Patients with CKD who underwent more intensive BP lowering (lower BP targets) had a reduced risk of all-cause mortality during active treatment compared with those who underwent less intensive BP lowering (higher BP targets; odds ratio, 0.86, 95 percent confidence interval, 0.76–0.97; p=0.01). [JAMA Intern Med 2017;doi:10.1001/jamainternmed.2017.4377]
Mean systolic BP reduced by 16 mm Hg reaching 132 mm Hg in patients treated with more intensive BP lowering and reduced by 8 mm Hg reaching 140 mm Hg in patients treated with less intensive BP lowering.
The impact of more intensive BP lowering on mortality appeared consistent regardless of comparator treatment type, median follow-up duration, inclusion or exclusion of patients with diabetes, severity of CKD, overall cohort baseline systolic BP, or systolic BP achieved by patients assigned to more intensive BP lowering.
The findings were based on a systematic review and meta-analysis of 18 randomized controlled trials that included patients aged ≥18 years (n=15,924) with hypertension (mean baseline systolic blood pressure, 148 mm Hg) and CKD stages 3–5 (estimated glomerular filtration rate [eGFR], <60 mL/min/1.73m2).

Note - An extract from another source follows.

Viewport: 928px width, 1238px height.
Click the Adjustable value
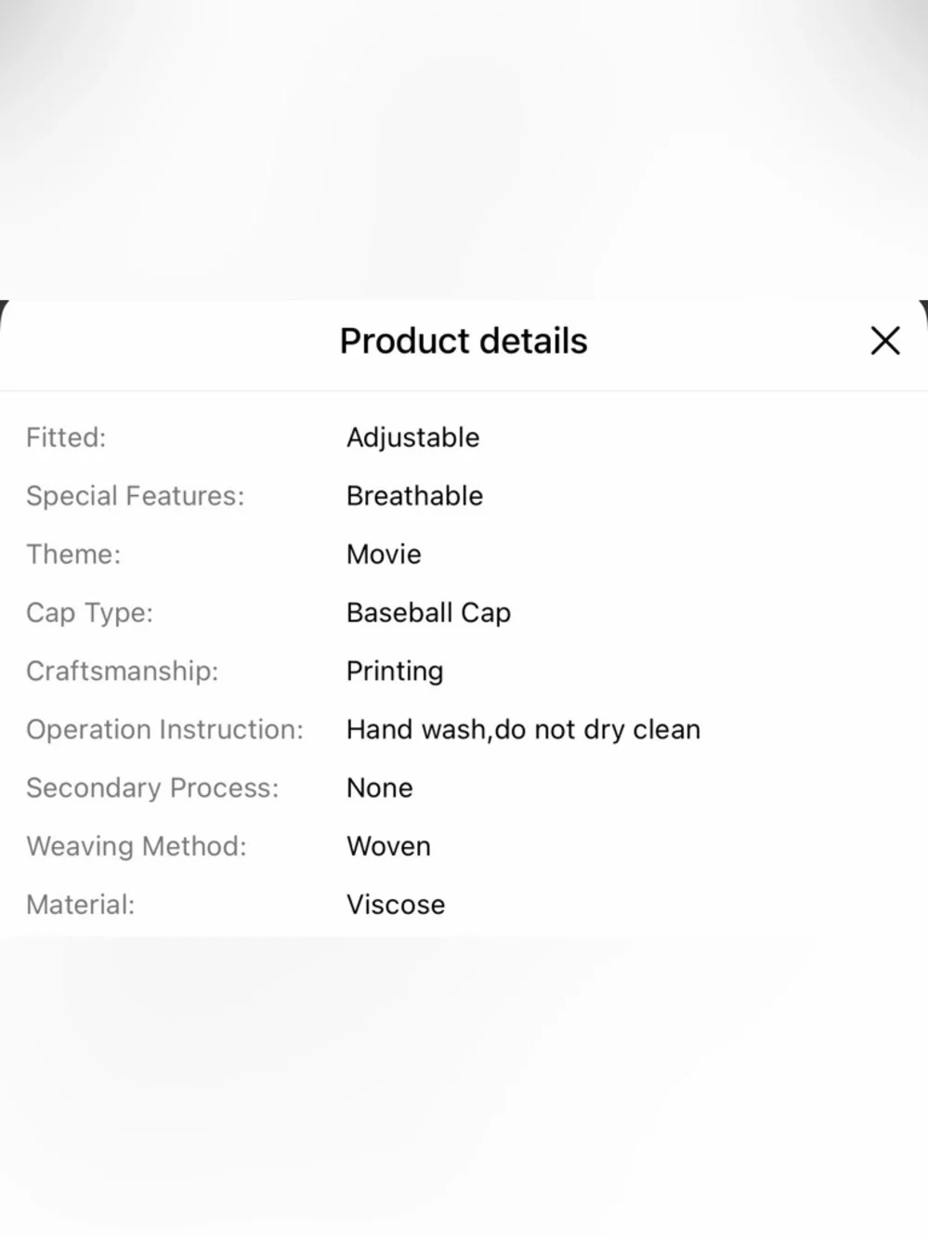[412, 437]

Of these, 13 trials compared two specific BP targets, while the other five compared active BP lowering with placebo or no treatment. Studies involving patients undergoing dialysis were excluded. A total of 1,293 deaths occurred during the active treatment phase of the trials (n=584 and 709 in the more and less intensive BP lowering arms, respectively) and patients were followed up over a median 3.6 years.

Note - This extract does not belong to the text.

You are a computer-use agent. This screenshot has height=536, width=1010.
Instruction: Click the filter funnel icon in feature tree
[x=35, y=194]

“These findings add to the body of evidence that may inform public health policy, clinical guideline development, and individual patient care in patients with CKD,” said the researchers.
“Our results may also offer additional information for patients and healthcare professionals and may be useful to guide shared decision making about the relative risks and benefits of BP lowering among those with CKD,” they said.

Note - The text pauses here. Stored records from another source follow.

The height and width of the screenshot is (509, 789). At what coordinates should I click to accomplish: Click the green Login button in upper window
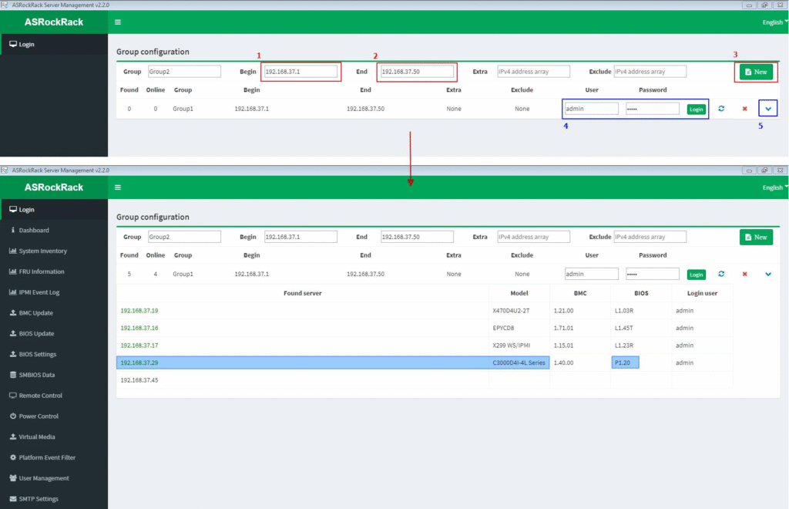coord(696,110)
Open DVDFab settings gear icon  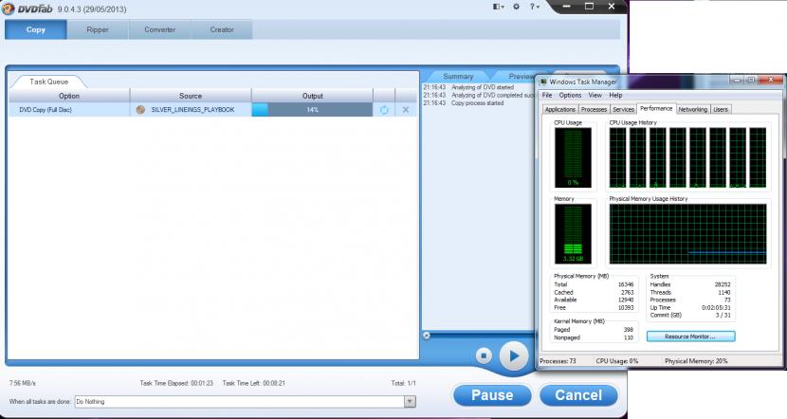point(517,7)
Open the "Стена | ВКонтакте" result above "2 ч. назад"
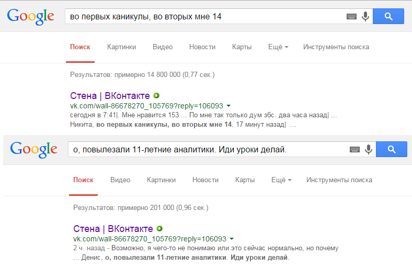The height and width of the screenshot is (277, 412). coord(113,229)

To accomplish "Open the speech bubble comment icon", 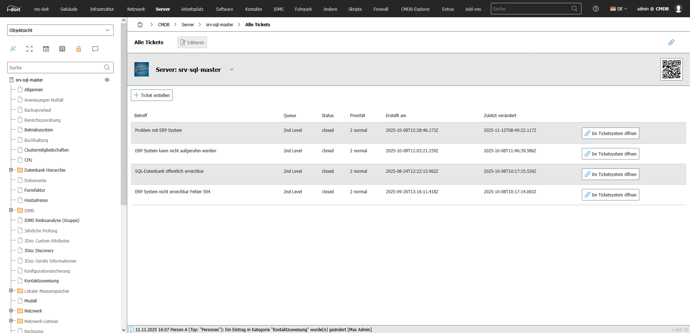I will click(95, 49).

The impact of more intensive BP lowering on mortality could not be stratified by CKD severity, said the researchers. Furthermore, a majority of patients had stage 3 CKD and thus, the results may not be applicable to patients with more advanced disease.
“[T]hese data support that the net benefits may outweigh the net harms of more intensive BP lowering in persons with CKD,” they said, though further research, particularly with regards to safety, is required to establish these findings.
However, Professor Csaba Kovesdy from the University of Tennessee Health Science Center, Memphis, Tennessee, US, has some reservations about the outcomes of this trial.
“One could … interpret the results of this meta-analysis as solidifying existing evidence about the benefits of lowering BP to a range of 130 to 140 mm Hg but not as proof that truly intensive BP lowering [ie, to a target <120 mm Hg] is beneficial,” he said in a commentary. [JAMA Intern Med 2017;doi:10.1001/jamainternmed.2017.4467]
“A further concern is that lumping all patients with an eGFR below 60 mL/min/1.73m2 together under the umbrella of CKD risks mixing different populations that may very well have divergent responses to BP lowering,” he said, highlighting that the benefits of reducing systolic BP even further, particularly in patients with advanced CKD, needs to be elucidated.